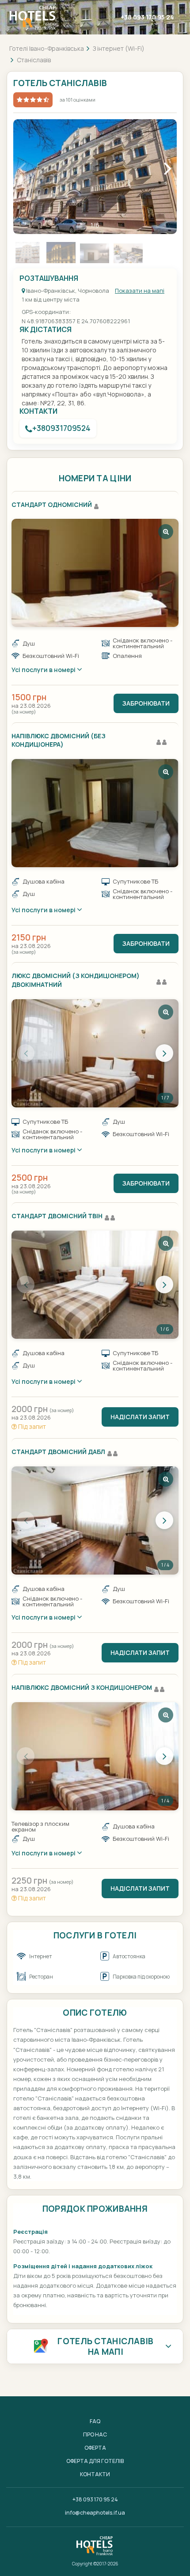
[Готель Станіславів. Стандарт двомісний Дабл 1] (95, 1520)
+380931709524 (61, 428)
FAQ (95, 2421)
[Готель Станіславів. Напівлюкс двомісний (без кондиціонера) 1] (95, 813)
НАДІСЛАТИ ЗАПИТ (140, 1417)
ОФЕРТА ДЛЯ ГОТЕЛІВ (95, 2461)
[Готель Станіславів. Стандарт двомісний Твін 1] (95, 1285)
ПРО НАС (95, 2434)
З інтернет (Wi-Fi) (118, 48)
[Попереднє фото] (25, 1053)
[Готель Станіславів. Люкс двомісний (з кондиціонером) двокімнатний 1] (95, 1053)
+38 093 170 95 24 (147, 17)
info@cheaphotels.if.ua (95, 2512)
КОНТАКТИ (95, 2474)
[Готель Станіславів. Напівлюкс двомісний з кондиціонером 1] (95, 1756)
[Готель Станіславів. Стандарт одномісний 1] (95, 573)
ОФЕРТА (95, 2447)
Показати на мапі (139, 291)
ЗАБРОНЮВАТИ (146, 703)
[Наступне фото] (164, 1053)
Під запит (31, 1426)
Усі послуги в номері (44, 669)
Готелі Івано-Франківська (46, 48)
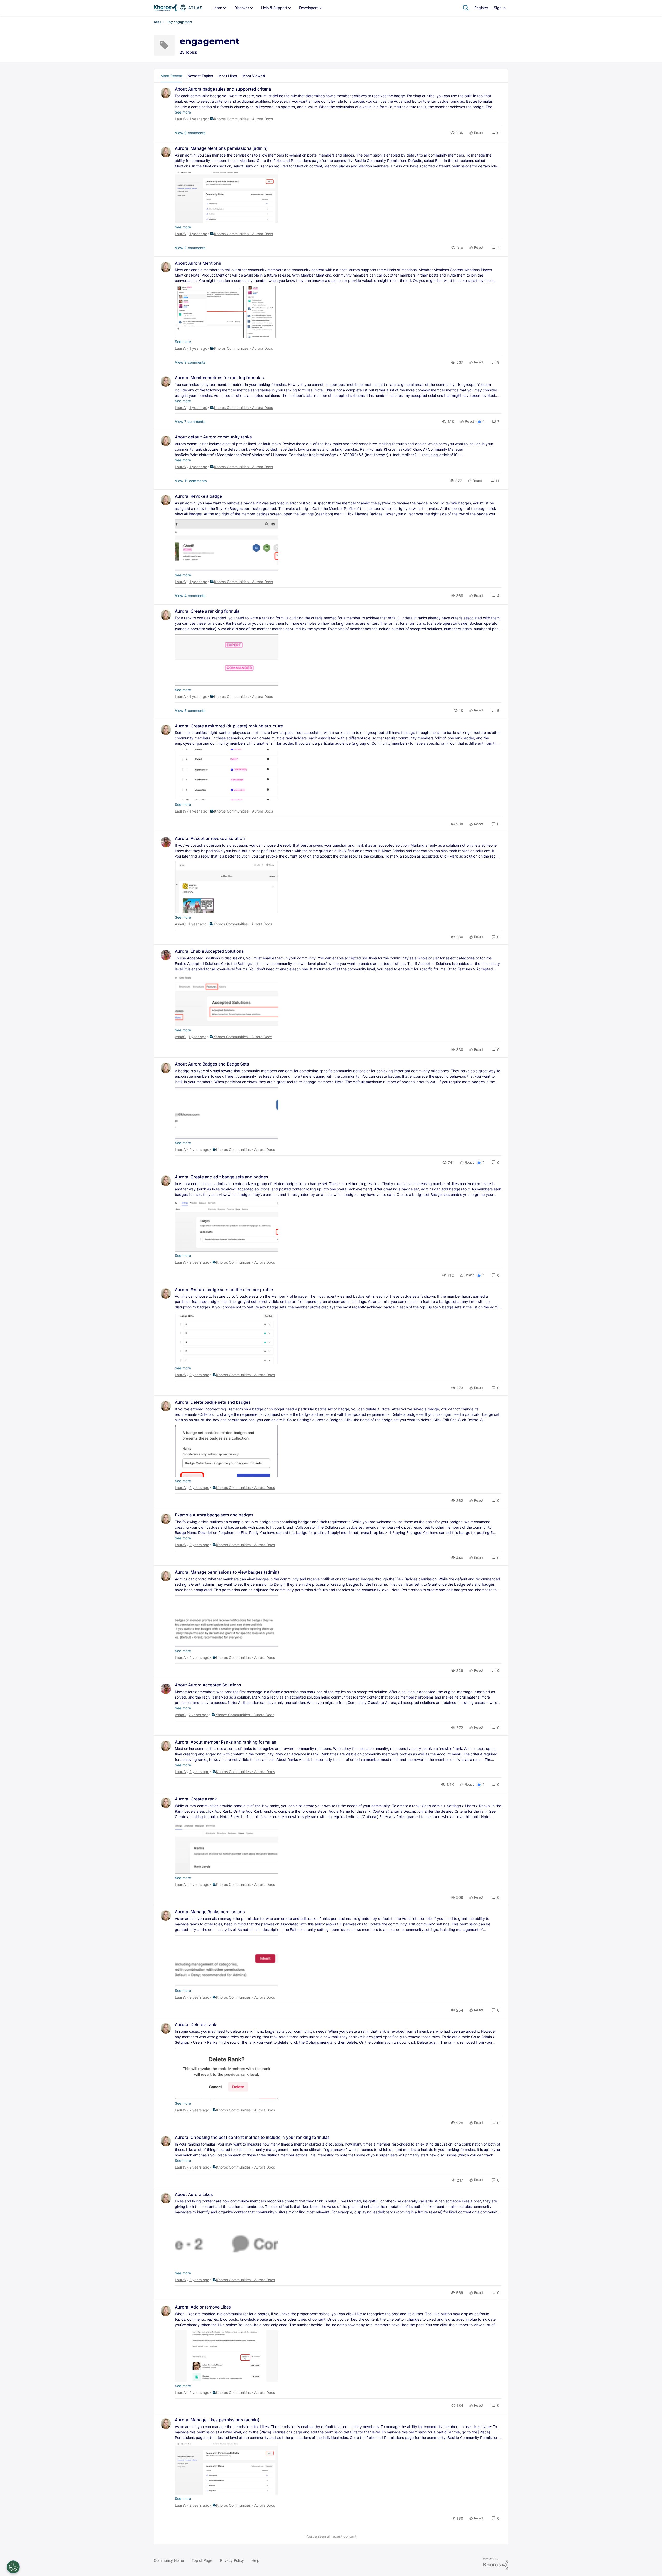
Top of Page (202, 2560)
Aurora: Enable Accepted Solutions (209, 951)
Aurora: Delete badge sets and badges (213, 1402)
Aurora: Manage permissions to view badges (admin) (227, 1572)
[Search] (466, 8)
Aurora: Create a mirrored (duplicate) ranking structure (229, 725)
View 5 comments (190, 710)
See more (183, 112)
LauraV (180, 119)
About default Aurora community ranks (213, 437)
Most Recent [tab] (171, 75)
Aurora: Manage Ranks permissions (210, 1911)
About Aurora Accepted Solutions (208, 1684)
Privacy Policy (232, 2560)
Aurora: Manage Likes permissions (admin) (217, 2419)
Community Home (169, 2560)
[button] (495, 133)
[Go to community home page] (178, 8)
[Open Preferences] (13, 2566)
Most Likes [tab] (227, 75)
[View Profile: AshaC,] (166, 842)
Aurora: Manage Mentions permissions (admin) (221, 148)
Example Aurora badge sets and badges (214, 1514)
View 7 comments (190, 421)
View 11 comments (191, 481)
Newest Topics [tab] (200, 75)
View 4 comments (190, 595)
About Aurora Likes (194, 2194)
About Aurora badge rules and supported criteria (223, 89)
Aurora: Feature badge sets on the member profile (224, 1289)
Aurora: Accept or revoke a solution (210, 838)
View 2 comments (190, 247)
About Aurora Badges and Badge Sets (212, 1064)
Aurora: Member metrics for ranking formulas (219, 377)
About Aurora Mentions (198, 263)
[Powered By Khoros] (495, 2564)
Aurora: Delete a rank (195, 2024)
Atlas (157, 22)
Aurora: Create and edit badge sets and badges (221, 1176)
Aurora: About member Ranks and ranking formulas (225, 1742)
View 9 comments (190, 133)
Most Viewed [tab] (253, 75)
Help (255, 2560)
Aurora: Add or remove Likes (203, 2307)
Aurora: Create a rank (196, 1798)
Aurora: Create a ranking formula (207, 611)
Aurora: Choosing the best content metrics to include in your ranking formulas (252, 2137)
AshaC (180, 924)
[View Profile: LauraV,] (166, 93)
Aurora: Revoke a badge (198, 496)
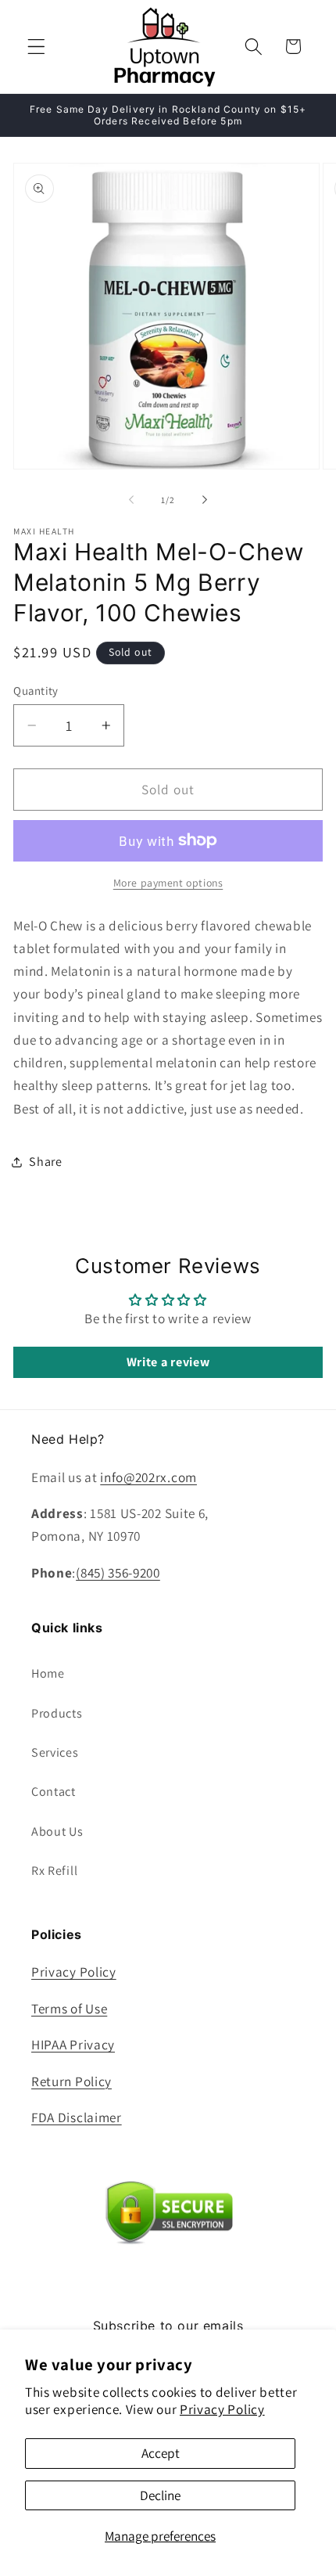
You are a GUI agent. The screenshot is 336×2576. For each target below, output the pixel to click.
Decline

## Problem to work on
Could you please write out the entries exactly as they are, with every picture left out?

## Answer section
[Готель Станіславів. Стандарт двомісний Дабл 1] (95, 1520)
+380931709524 (61, 428)
FAQ (95, 2421)
[Готель Станіславів. Напівлюкс двомісний (без кондиціонера) 1] (95, 813)
НАДІСЛАТИ ЗАПИТ (140, 1417)
ОФЕРТА ДЛЯ ГОТЕЛІВ (95, 2461)
[Готель Станіславів. Стандарт двомісний Твін 1] (95, 1285)
ПРО НАС (95, 2434)
З інтернет (Wi-Fi) (118, 48)
[Попереднє фото] (25, 1053)
[Готель Станіславів. Люкс двомісний (з кондиціонером) двокімнатний 1] (95, 1053)
+38 093 170 95 24 (147, 17)
info@cheaphotels.if.ua (95, 2512)
КОНТАКТИ (95, 2474)
[Готель Станіславів. Напівлюкс двомісний з кондиціонером 1] (95, 1756)
[Готель Станіславів. Стандарт одномісний 1] (95, 573)
ОФЕРТА (95, 2447)
Показати на мапі (139, 291)
ЗАБРОНЮВАТИ (146, 703)
[Наступне фото] (164, 1053)
Під запит (31, 1426)
Усі послуги в номері (44, 669)
Готелі Івано-Франківська (46, 48)
Top of Page (202, 2560)
Aurora: Enable Accepted Solutions (209, 951)
Aurora: Delete badge sets and badges (213, 1402)
Aurora: Manage permissions to view badges (admin) (227, 1572)
[Search] (466, 8)
Aurora: Create a mirrored (duplicate) ranking structure (229, 725)
View 5 comments (190, 710)
See more (183, 112)
LauraV (180, 119)
About default Aurora community ranks (213, 437)
Most Recent [tab] (171, 75)
Aurora: Manage Ranks permissions (210, 1911)
About Aurora Accepted Solutions (208, 1684)
Privacy Policy (232, 2560)
Aurora: Manage Likes permissions (admin) (217, 2419)
Community Home (169, 2560)
[button] (495, 133)
[Go to community home page] (178, 8)
[Open Preferences] (13, 2566)
Most Likes [tab] (227, 75)
[View Profile: AshaC,] (166, 842)
Aurora: Manage Mentions permissions (admin) (221, 148)
Example Aurora badge sets and badges (214, 1514)
View 7 comments (190, 421)
View 11 comments (191, 481)
Newest Topics [tab] (200, 75)
View 4 comments (190, 595)
About Aurora Likes (194, 2194)
About Aurora badge rules and supported criteria (223, 89)
Aurora: Feature badge sets on the member profile (224, 1289)
Aurora: Accept or revoke a solution (210, 838)
View 2 comments (190, 247)
About Aurora Badges and Badge Sets (212, 1064)
Aurora: Member metrics for ranking formulas (219, 377)
About Aurora Mentions (198, 263)
[Powered By Khoros] (495, 2564)
Aurora: Delete a rank (195, 2024)
Atlas (157, 22)
Aurora: Create and edit badge sets and badges (221, 1176)
Aurora: About member Ranks and ranking formulas (225, 1742)
View 9 comments (190, 133)
Most Viewed [tab] (253, 75)
Help (255, 2560)
Aurora: Add or remove Likes (203, 2307)
Aurora: Create a rank (196, 1798)
Aurora: Create a ranking formula (207, 611)
Aurora: Choosing the best content metrics to include in your ranking formulas (252, 2137)
AshaC (180, 924)
[View Profile: LauraV,] (166, 93)
Aurora: Revoke a badge (198, 496)
You are a GUI agent. The screenshot is 336×2576. For each target below, output the pixel to click.
Decline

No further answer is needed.